The last generation of Nei Di Ren (people from the hinterland) refers to a group of people who were born between 1937 and 1950 in mainland China or Hong Kong,
grew up in Taiwan, and now reside in the United States. We are a minority among minorities. Fifty years from now, when Chinese historians study this period, they will
find that we, the Nei Di Ren, are a unique group of people. Caught between Eastern and Western cultures, juggling ideas that are imported as well as homespun, and
facing the transition from the old to the new world order, we have held on to our Chinese heritage, the bad along with the good, while eagerly embracing western
civilization. We are the last generation of Nei Di Ren who, gradually, will be gone with the wind.

We were born into a chaotic time marked by continuous warfare. The older among us were born during the Sino-Japan war, the younger during the civil war between
Chiang Kai-Shek's Nationalist army and Mao Tze-Tung's People's Liberation Army. Many were born in Sichuan province and have names like Yu-Sheng (born in Yu,
AKA Chong-Qing, capital of The Republic of China during the Second World War), Rong-Sheng (born in Rong, AKA Cheng-Du, capital of Sichuan), or Jia-Ling (after the
poetically beautiful river flowing through Sichuan). Although we were born during war time, most of us were too young to remember the hardship of the refugee years.
We followed our parents to Taiwan and became "inlanders" to the natives. We did not choose this path, but, looking back, we know it was the first significant break in
our lives. If we had not escaped to Taiwan, I believe at least one third of us would have perished under Mao Tze-Tung's communist regime. And if we did manage to
stay alive, our children would have had a very different life ahead of them. In short, we are a lucky group of people who were snatched away from the tiger's mouth at
the last minute.

We spent our childhood in Taiwan; some in the northern cities, and others in the southern fields. We have worn the clumsy wooden clogs, gone barefooted, played
cops and robbers, and slept on the Ta-Ta-Mi (an old Japanese style straw mat). Although we were short on material possessions, we never went hungry. Many of us
grew up in "Juan Cun" (literally spouse village), a compound of state provided housing for the dependents of government and military personnel. Many criticized us for
never learning to speak Taiwanese and not being "Taiwanese" enough after spending our formative years on the island. However, this was not our fault. The
government at that time was trying to establish Mandarin as the official language on the island. We had no opportunity to speak Taiwanese at school and could not
learn it from our parents at home since they themselves did not speak it. It is unreasonable to place the blame on us.

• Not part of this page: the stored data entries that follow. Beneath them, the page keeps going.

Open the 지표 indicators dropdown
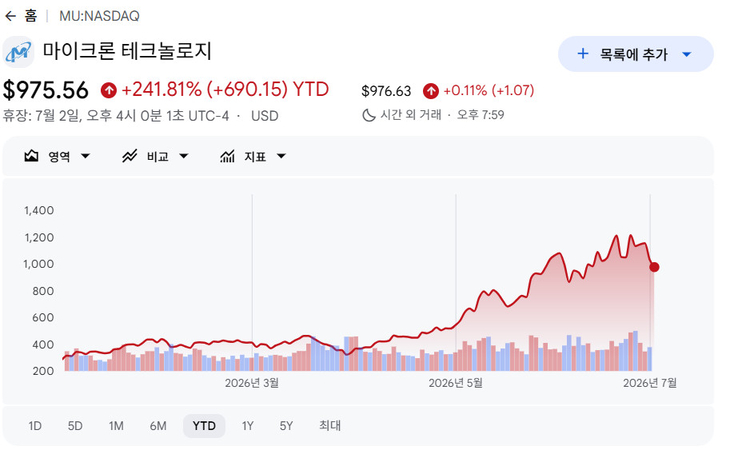730x450 pixels. pyautogui.click(x=281, y=156)
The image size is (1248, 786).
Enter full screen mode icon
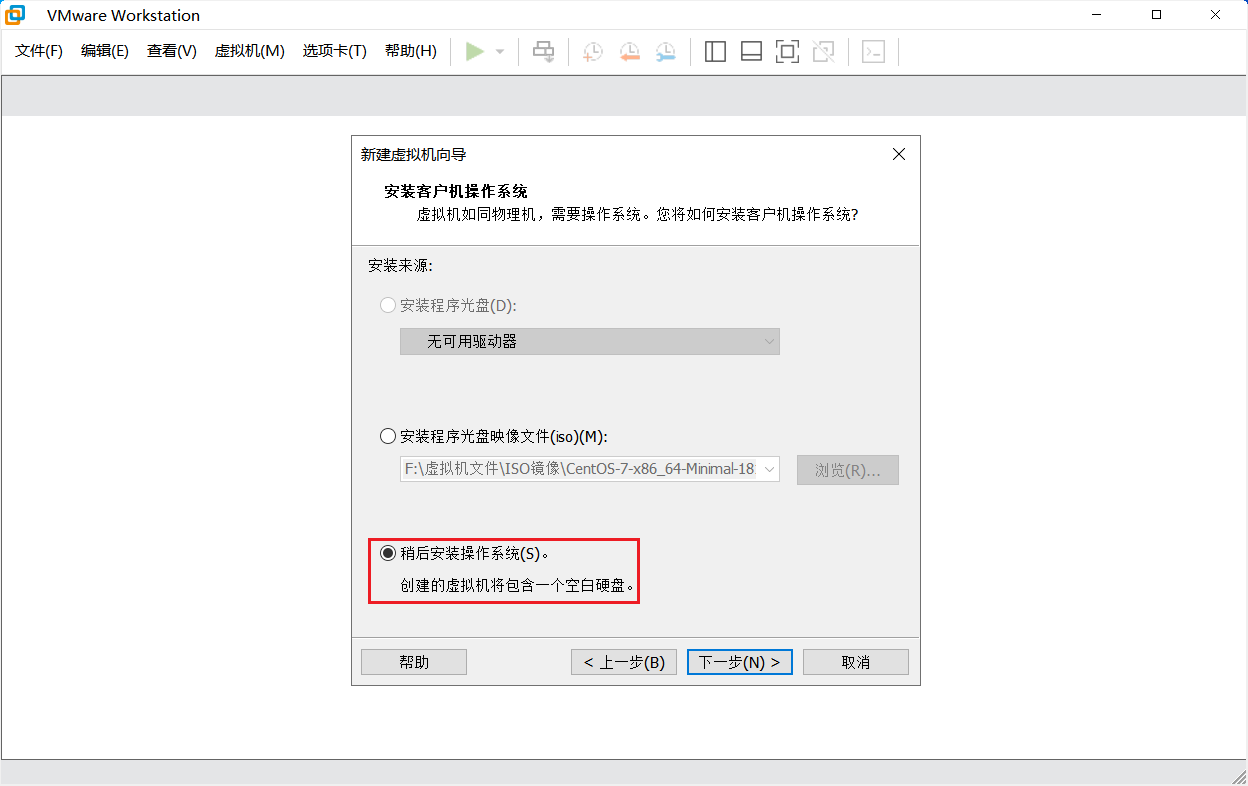click(787, 51)
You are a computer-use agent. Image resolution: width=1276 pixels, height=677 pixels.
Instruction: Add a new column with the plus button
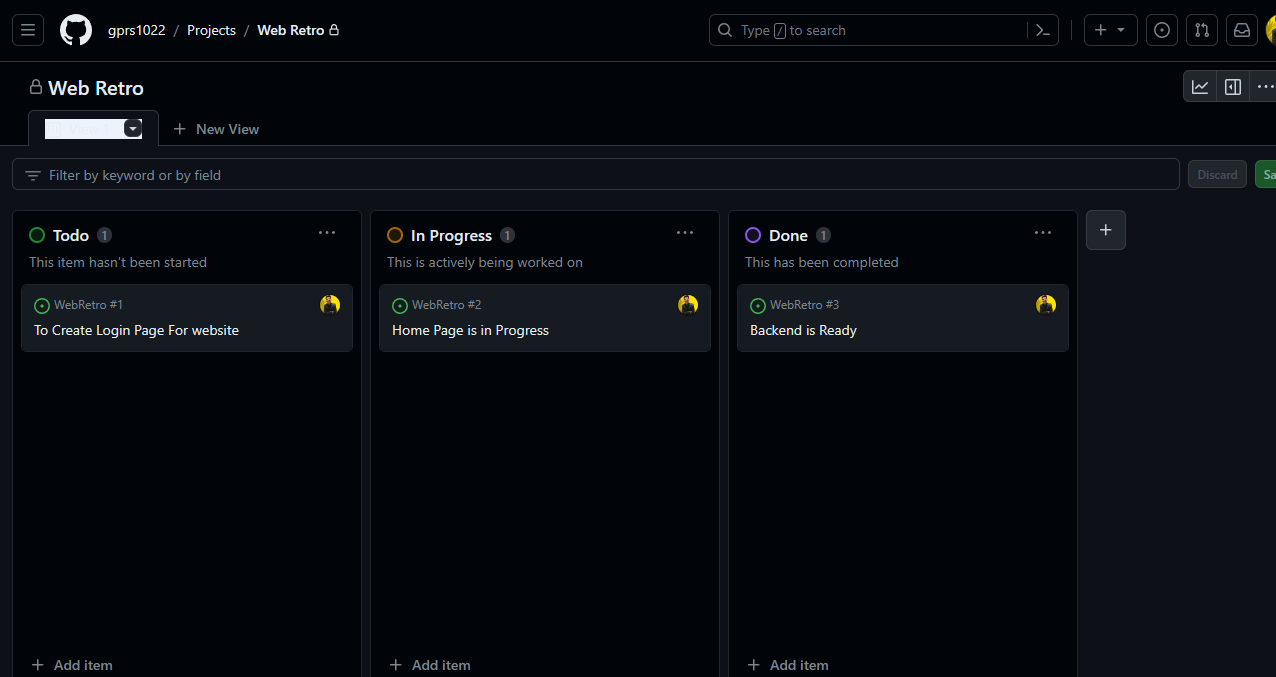click(1105, 230)
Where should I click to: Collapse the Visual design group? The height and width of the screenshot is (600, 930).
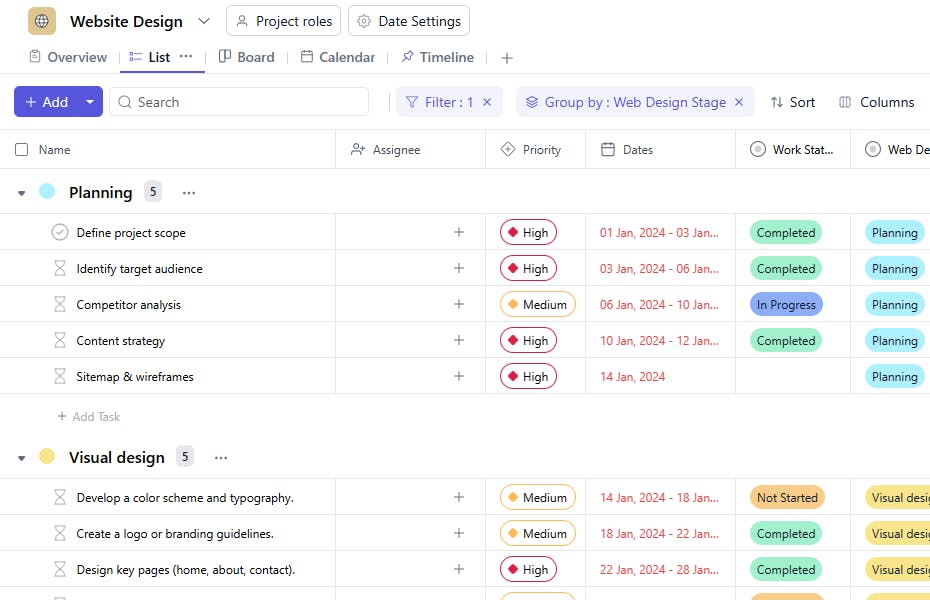tap(21, 458)
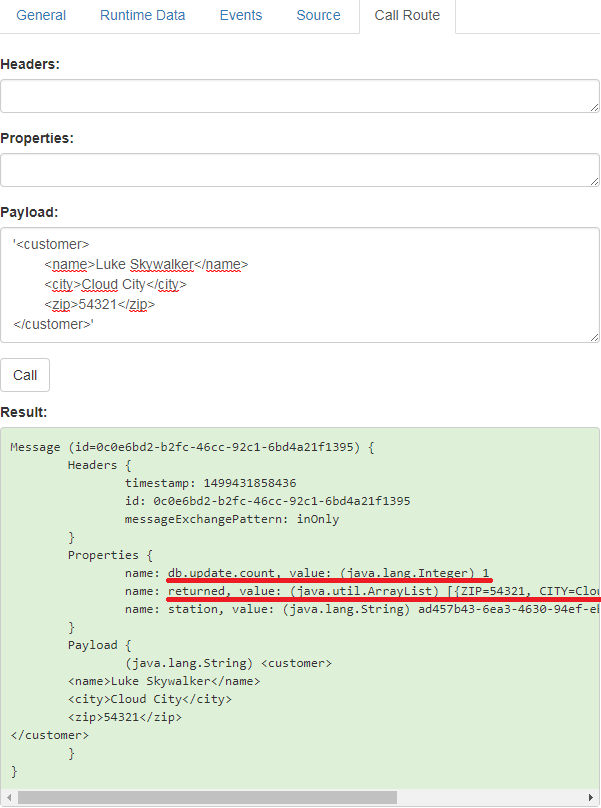Open the Runtime Data tab
This screenshot has width=601, height=808.
coord(141,16)
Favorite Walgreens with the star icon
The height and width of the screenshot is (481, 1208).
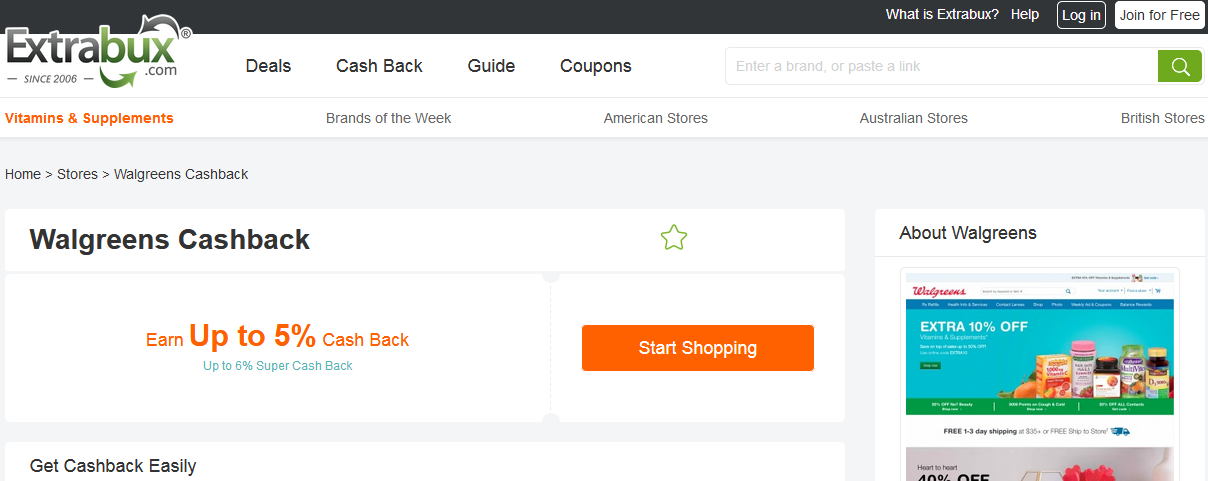point(674,238)
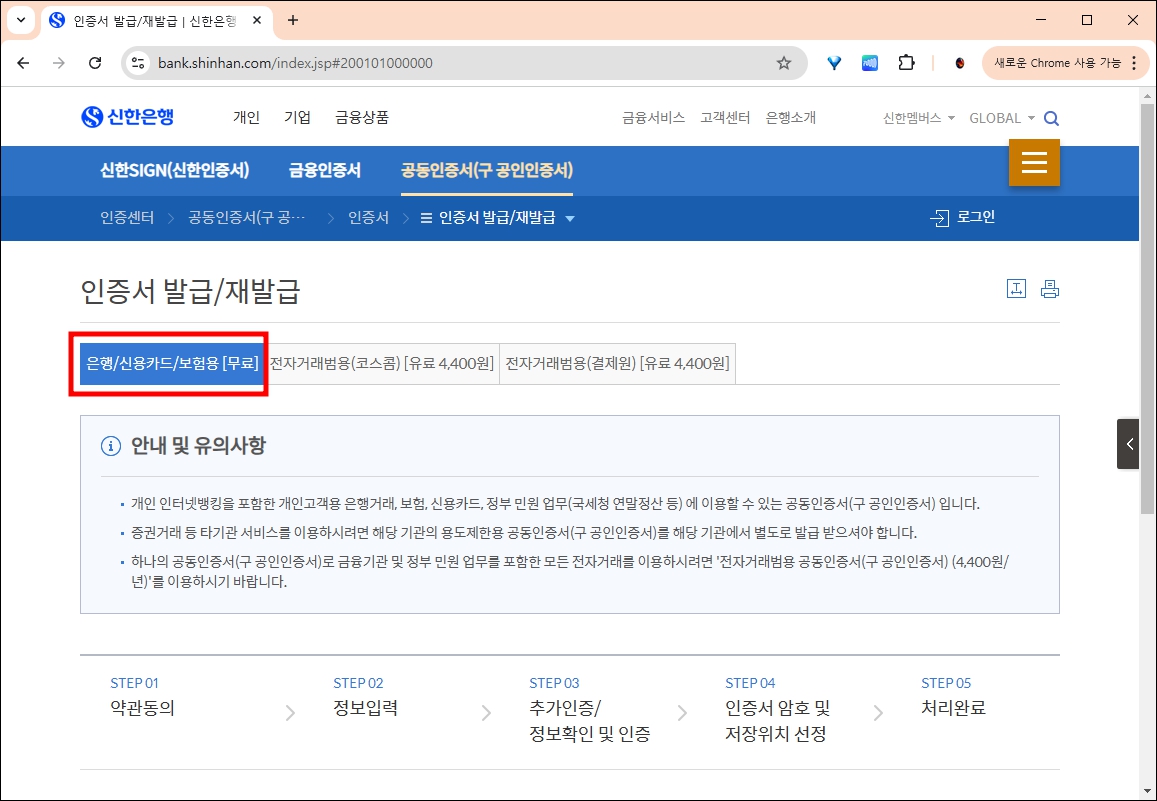Click the bookmark star in the address bar
Screen dimensions: 1157x801
pyautogui.click(x=784, y=62)
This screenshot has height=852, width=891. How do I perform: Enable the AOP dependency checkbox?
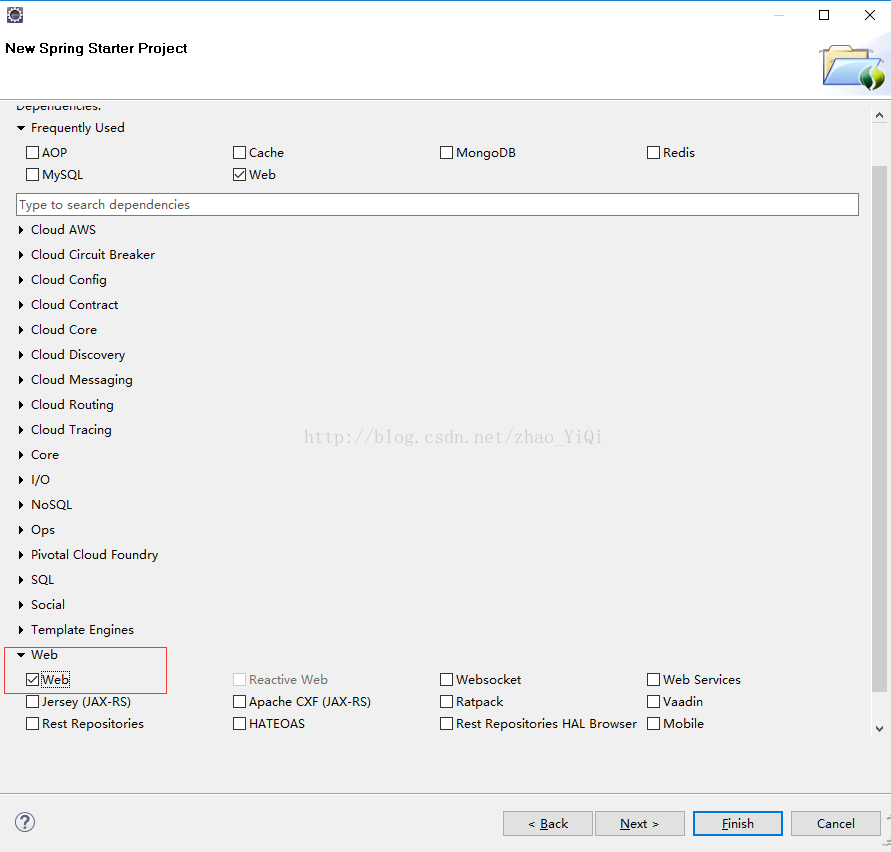pyautogui.click(x=33, y=153)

We are perhaps the most studious group of people in the history of China. Starting from elementary school, middle school, high school, college, to graduate school,
we had to pass examinations after examinations to advance ourselves. Each of us had to "conquer the five gates and slay the six guards" (legendary feat of Guan Yu,
a heroic figure during the period of the Three Kingdoms around 220AD). We are true veterans of the "academic advancement" battles. After college, most of us went
on to seek advanced degrees abroad. Many chose the fields of science and engineering. The reason was simple: it was easier to find a job in those fields in the US
after graduation. However, all of those choices that seemed so correct at the time planted the seeds of insecurity and limitation during our professional careers and
throughout our lives. The United States is not the land of our birth, and Taiwan but a distant memory. Too often we are made to feel like some forlorn traveler listening
to the blowing of the political winds in a lone boat picked out by the moonlight. In Taiwan, first we were called Nei Di Ren; later, we were addressed as Wai Sheng Ren
(people from other provinces) to differentiate us from the provincial Taiwanese. Yet when we go to China, we are treated as Taiwanese. In the US, we are the first
generation immigrants. We are children of Chinese parents, and parents of American children. It seems all our lives, no matter where we reside, we are destined to
be transients instead of settlers.

In terms of political beliefs, we rejected the "white terror" perpetrated by Chiang Kai-Shek's government. Nor could we identify with the "red terror" that is the
communist one party dictatorship practiced in China. We love Taiwan more than we love China, but we are not the "New Taiwanese" who deny their Chinese heritage.
We are Chinese Americans who are proud of the Chinese blood that courses through our veins.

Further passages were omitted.